[Records from a data collection]
▬▬▬▬▬▬
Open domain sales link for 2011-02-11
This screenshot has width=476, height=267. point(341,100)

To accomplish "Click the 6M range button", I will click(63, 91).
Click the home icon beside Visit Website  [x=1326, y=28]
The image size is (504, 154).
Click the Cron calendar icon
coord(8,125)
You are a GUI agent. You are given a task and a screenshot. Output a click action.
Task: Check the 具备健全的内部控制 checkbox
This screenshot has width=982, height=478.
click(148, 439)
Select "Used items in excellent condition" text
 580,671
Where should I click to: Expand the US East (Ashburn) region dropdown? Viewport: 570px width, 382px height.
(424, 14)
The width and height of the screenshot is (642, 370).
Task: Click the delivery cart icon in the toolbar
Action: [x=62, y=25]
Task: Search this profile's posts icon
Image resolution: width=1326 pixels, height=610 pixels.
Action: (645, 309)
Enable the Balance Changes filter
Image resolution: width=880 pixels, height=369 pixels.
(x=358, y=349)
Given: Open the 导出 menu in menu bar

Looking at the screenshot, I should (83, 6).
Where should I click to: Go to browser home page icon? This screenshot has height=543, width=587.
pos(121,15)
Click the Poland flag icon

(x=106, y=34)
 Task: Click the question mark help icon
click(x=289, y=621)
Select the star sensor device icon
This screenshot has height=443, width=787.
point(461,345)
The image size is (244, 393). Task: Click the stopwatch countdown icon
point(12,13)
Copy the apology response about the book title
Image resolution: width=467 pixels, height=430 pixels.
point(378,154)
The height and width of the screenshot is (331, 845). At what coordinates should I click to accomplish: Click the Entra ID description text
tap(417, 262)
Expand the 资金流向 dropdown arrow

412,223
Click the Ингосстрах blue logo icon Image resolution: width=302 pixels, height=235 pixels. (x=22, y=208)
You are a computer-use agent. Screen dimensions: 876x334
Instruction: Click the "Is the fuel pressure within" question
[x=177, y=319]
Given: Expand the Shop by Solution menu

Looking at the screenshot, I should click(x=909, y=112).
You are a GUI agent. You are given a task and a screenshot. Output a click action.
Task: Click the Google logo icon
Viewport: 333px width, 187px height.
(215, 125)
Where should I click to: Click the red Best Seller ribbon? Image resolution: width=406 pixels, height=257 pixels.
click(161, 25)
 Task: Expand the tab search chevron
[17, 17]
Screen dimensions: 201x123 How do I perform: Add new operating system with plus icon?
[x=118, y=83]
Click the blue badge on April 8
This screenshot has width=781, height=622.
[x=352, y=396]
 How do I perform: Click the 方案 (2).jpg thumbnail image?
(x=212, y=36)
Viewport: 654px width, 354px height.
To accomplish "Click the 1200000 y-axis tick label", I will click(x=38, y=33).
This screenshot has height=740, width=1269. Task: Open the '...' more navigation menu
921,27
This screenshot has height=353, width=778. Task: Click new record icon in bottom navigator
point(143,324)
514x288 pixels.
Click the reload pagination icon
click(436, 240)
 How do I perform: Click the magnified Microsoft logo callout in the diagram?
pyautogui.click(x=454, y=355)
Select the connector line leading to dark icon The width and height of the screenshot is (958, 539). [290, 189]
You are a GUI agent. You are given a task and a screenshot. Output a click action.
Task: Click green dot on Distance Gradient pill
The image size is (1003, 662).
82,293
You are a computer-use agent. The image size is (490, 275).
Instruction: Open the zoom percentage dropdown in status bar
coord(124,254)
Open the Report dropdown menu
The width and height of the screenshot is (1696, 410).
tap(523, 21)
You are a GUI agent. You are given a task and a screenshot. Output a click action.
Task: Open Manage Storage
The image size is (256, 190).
▬▬▬▬▬▬
Please return every line of the data, unaltered.

*Result of this exercise*
Open domain sales link for 2011-02-11
This screenshot has width=476, height=267. point(341,100)

To accomplish "Click the 6M range button", I will click(63, 91).
Click the home icon beside Visit Website  [x=1326, y=28]
The image size is (504, 154).
Click the Cron calendar icon
coord(8,125)
You are a GUI agent. You are given a task and a screenshot. Output a click action.
Task: Check the 具备健全的内部控制 checkbox
This screenshot has width=982, height=478.
click(148, 439)
Select "Used items in excellent condition" text
 580,671
Where should I click to: Expand the US East (Ashburn) region dropdown? Viewport: 570px width, 382px height.
(424, 14)
The width and height of the screenshot is (642, 370).
Task: Click the delivery cart icon in the toolbar
Action: [x=62, y=25]
Task: Search this profile's posts icon
Image resolution: width=1326 pixels, height=610 pixels.
Action: (645, 309)
Enable the Balance Changes filter
Image resolution: width=880 pixels, height=369 pixels.
(x=358, y=349)
Given: Open the 导出 menu in menu bar

Looking at the screenshot, I should (83, 6).
Where should I click to: Go to browser home page icon? This screenshot has height=543, width=587.
pos(121,15)
Click the Poland flag icon

(x=106, y=34)
 Task: Click the question mark help icon
click(x=289, y=621)
Select the star sensor device icon
This screenshot has height=443, width=787.
point(461,345)
The image size is (244, 393). Task: Click the stopwatch countdown icon
point(12,13)
Copy the apology response about the book title
Image resolution: width=467 pixels, height=430 pixels.
point(378,154)
The height and width of the screenshot is (331, 845). At what coordinates should I click to accomplish: Click the Entra ID description text
tap(417, 262)
Expand the 资金流向 dropdown arrow

412,223
Click the Ингосстрах blue logo icon Image resolution: width=302 pixels, height=235 pixels. (x=22, y=208)
You are a computer-use agent. Screen dimensions: 876x334
Instruction: Click the "Is the fuel pressure within" question
[x=177, y=319]
Given: Expand the Shop by Solution menu

Looking at the screenshot, I should click(x=909, y=112).
You are a GUI agent. You are given a task and a screenshot. Output a click action.
Task: Click the Google logo icon
Viewport: 333px width, 187px height.
(215, 125)
Where should I click to: Click the red Best Seller ribbon? Image resolution: width=406 pixels, height=257 pixels.
click(161, 25)
 Task: Expand the tab search chevron
[17, 17]
Screen dimensions: 201x123 How do I perform: Add new operating system with plus icon?
[x=118, y=83]
Click the blue badge on April 8
This screenshot has width=781, height=622.
[x=352, y=396]
 How do I perform: Click the 方案 (2).jpg thumbnail image?
(x=212, y=36)
Viewport: 654px width, 354px height.
To accomplish "Click the 1200000 y-axis tick label", I will click(x=38, y=33).
This screenshot has height=740, width=1269. Task: Open the '...' more navigation menu
921,27
This screenshot has height=353, width=778. Task: Click new record icon in bottom navigator
point(143,324)
514x288 pixels.
Click the reload pagination icon
click(436, 240)
 How do I perform: Click the magnified Microsoft logo callout in the diagram?
pyautogui.click(x=454, y=355)
Select the connector line leading to dark icon The width and height of the screenshot is (958, 539). [290, 189]
You are a GUI agent. You are given a task and a screenshot. Output a click action.
Task: Click green dot on Distance Gradient pill
The image size is (1003, 662).
82,293
You are a computer-use agent. The image size is (490, 275).
Instruction: Open the zoom percentage dropdown in status bar
coord(124,254)
Open the Report dropdown menu
The width and height of the screenshot is (1696, 410).
tap(523, 21)
You are a GUI agent. You are given a task and a screenshot. Output a click action.
Task: Open Manage Storage
The image size is (256, 190).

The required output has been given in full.